[Exercise brief]
Print each of the following entries verbatim, changing nothing.

[Input rows]
○ ○ ○

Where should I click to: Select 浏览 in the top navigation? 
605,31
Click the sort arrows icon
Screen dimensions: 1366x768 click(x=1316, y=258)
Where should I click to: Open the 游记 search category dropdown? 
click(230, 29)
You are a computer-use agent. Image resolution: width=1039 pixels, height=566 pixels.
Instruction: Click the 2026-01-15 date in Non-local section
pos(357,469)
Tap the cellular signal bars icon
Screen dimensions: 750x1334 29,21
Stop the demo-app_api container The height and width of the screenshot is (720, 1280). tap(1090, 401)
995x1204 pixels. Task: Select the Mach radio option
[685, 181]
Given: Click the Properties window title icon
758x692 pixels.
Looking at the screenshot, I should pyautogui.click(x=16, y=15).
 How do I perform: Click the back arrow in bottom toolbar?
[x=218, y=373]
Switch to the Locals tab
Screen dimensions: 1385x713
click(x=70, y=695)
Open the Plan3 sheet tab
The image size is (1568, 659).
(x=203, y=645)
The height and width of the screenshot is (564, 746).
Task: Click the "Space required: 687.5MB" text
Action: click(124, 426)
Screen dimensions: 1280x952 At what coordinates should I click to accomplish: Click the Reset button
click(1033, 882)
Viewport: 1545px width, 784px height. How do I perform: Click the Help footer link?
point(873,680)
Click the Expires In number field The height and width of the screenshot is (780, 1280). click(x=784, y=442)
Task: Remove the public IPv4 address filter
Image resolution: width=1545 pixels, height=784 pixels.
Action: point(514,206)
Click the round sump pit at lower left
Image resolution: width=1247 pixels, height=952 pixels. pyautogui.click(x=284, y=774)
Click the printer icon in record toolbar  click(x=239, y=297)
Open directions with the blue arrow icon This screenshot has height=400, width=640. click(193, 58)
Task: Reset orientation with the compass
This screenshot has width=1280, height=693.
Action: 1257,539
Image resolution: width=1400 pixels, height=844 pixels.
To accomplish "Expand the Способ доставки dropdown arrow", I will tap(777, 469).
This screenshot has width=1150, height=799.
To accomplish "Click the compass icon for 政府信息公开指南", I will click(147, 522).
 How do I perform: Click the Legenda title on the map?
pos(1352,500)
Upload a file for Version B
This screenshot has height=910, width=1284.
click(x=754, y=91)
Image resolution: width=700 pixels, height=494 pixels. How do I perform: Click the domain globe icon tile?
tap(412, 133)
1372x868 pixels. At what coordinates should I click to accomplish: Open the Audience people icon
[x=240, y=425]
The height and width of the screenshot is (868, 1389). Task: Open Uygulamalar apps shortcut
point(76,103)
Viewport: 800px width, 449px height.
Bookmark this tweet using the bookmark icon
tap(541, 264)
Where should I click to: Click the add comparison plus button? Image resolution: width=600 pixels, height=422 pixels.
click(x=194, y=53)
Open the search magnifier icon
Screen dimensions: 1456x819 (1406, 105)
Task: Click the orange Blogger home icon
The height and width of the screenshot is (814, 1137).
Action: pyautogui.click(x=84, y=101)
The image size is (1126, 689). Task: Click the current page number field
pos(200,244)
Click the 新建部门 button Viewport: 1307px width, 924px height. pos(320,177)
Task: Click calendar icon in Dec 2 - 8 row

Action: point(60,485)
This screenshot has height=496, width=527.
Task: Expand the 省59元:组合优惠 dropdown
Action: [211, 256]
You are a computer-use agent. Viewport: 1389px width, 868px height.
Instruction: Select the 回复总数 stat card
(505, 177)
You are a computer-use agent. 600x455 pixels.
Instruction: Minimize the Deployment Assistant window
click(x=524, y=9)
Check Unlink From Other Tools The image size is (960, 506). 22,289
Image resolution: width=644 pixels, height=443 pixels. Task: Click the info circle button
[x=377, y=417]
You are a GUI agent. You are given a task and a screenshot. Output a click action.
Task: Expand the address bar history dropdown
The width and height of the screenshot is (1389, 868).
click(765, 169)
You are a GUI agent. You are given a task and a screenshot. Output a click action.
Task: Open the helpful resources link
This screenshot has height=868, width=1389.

○ ○ ○

[Complete output]
Where should I click to: Select 浏览 in the top navigation? 
605,31
Click the sort arrows icon
Screen dimensions: 1366x768 click(x=1316, y=258)
Where should I click to: Open the 游记 search category dropdown? 
click(230, 29)
You are a computer-use agent. Image resolution: width=1039 pixels, height=566 pixels.
Instruction: Click the 2026-01-15 date in Non-local section
pos(357,469)
Tap the cellular signal bars icon
Screen dimensions: 750x1334 29,21
Stop the demo-app_api container The height and width of the screenshot is (720, 1280). tap(1090, 401)
995x1204 pixels. Task: Select the Mach radio option
[685, 181]
Given: Click the Properties window title icon
758x692 pixels.
Looking at the screenshot, I should pyautogui.click(x=16, y=15).
 How do I perform: Click the back arrow in bottom toolbar?
[x=218, y=373]
Switch to the Locals tab
Screen dimensions: 1385x713
click(x=70, y=695)
Open the Plan3 sheet tab
The image size is (1568, 659).
(x=203, y=645)
The height and width of the screenshot is (564, 746).
Task: Click the "Space required: 687.5MB" text
Action: click(124, 426)
Screen dimensions: 1280x952 At what coordinates should I click to accomplish: Click the Reset button
click(1033, 882)
Viewport: 1545px width, 784px height. How do I perform: Click the Help footer link?
point(873,680)
Click the Expires In number field The height and width of the screenshot is (780, 1280). click(x=784, y=442)
Task: Remove the public IPv4 address filter
Image resolution: width=1545 pixels, height=784 pixels.
Action: point(514,206)
Click the round sump pit at lower left
Image resolution: width=1247 pixels, height=952 pixels. pyautogui.click(x=284, y=774)
Click the printer icon in record toolbar  click(x=239, y=297)
Open directions with the blue arrow icon This screenshot has height=400, width=640. click(193, 58)
Task: Reset orientation with the compass
This screenshot has width=1280, height=693.
Action: 1257,539
Image resolution: width=1400 pixels, height=844 pixels.
To accomplish "Expand the Способ доставки dropdown arrow", I will tap(777, 469).
This screenshot has width=1150, height=799.
To accomplish "Click the compass icon for 政府信息公开指南", I will click(147, 522).
 How do I perform: Click the Legenda title on the map?
pos(1352,500)
Upload a file for Version B
This screenshot has height=910, width=1284.
click(x=754, y=91)
Image resolution: width=700 pixels, height=494 pixels. How do I perform: Click the domain globe icon tile?
tap(412, 133)
1372x868 pixels. At what coordinates should I click to accomplish: Open the Audience people icon
[x=240, y=425]
The height and width of the screenshot is (868, 1389). Task: Open Uygulamalar apps shortcut
point(76,103)
Viewport: 800px width, 449px height.
Bookmark this tweet using the bookmark icon
tap(541, 264)
Where should I click to: Click the add comparison plus button? Image resolution: width=600 pixels, height=422 pixels.
click(x=194, y=53)
Open the search magnifier icon
Screen dimensions: 1456x819 (1406, 105)
Task: Click the orange Blogger home icon
The height and width of the screenshot is (814, 1137).
Action: pyautogui.click(x=84, y=101)
The image size is (1126, 689). Task: Click the current page number field
pos(200,244)
Click the 新建部门 button Viewport: 1307px width, 924px height. pos(320,177)
Task: Click calendar icon in Dec 2 - 8 row

Action: point(60,485)
This screenshot has height=496, width=527.
Task: Expand the 省59元:组合优惠 dropdown
Action: [211, 256]
You are a computer-use agent. Viewport: 1389px width, 868px height.
Instruction: Select the 回复总数 stat card
(505, 177)
You are a computer-use agent. 600x455 pixels.
Instruction: Minimize the Deployment Assistant window
click(x=524, y=9)
Check Unlink From Other Tools The image size is (960, 506). 22,289
Image resolution: width=644 pixels, height=443 pixels. Task: Click the info circle button
[x=377, y=417]
You are a GUI agent. You are given a task and a screenshot. Output a click action.
Task: Expand the address bar history dropdown
The width and height of the screenshot is (1389, 868).
click(765, 169)
You are a GUI agent. You are given a task and a screenshot. Output a click action.
Task: Open the helpful resources link
This screenshot has height=868, width=1389.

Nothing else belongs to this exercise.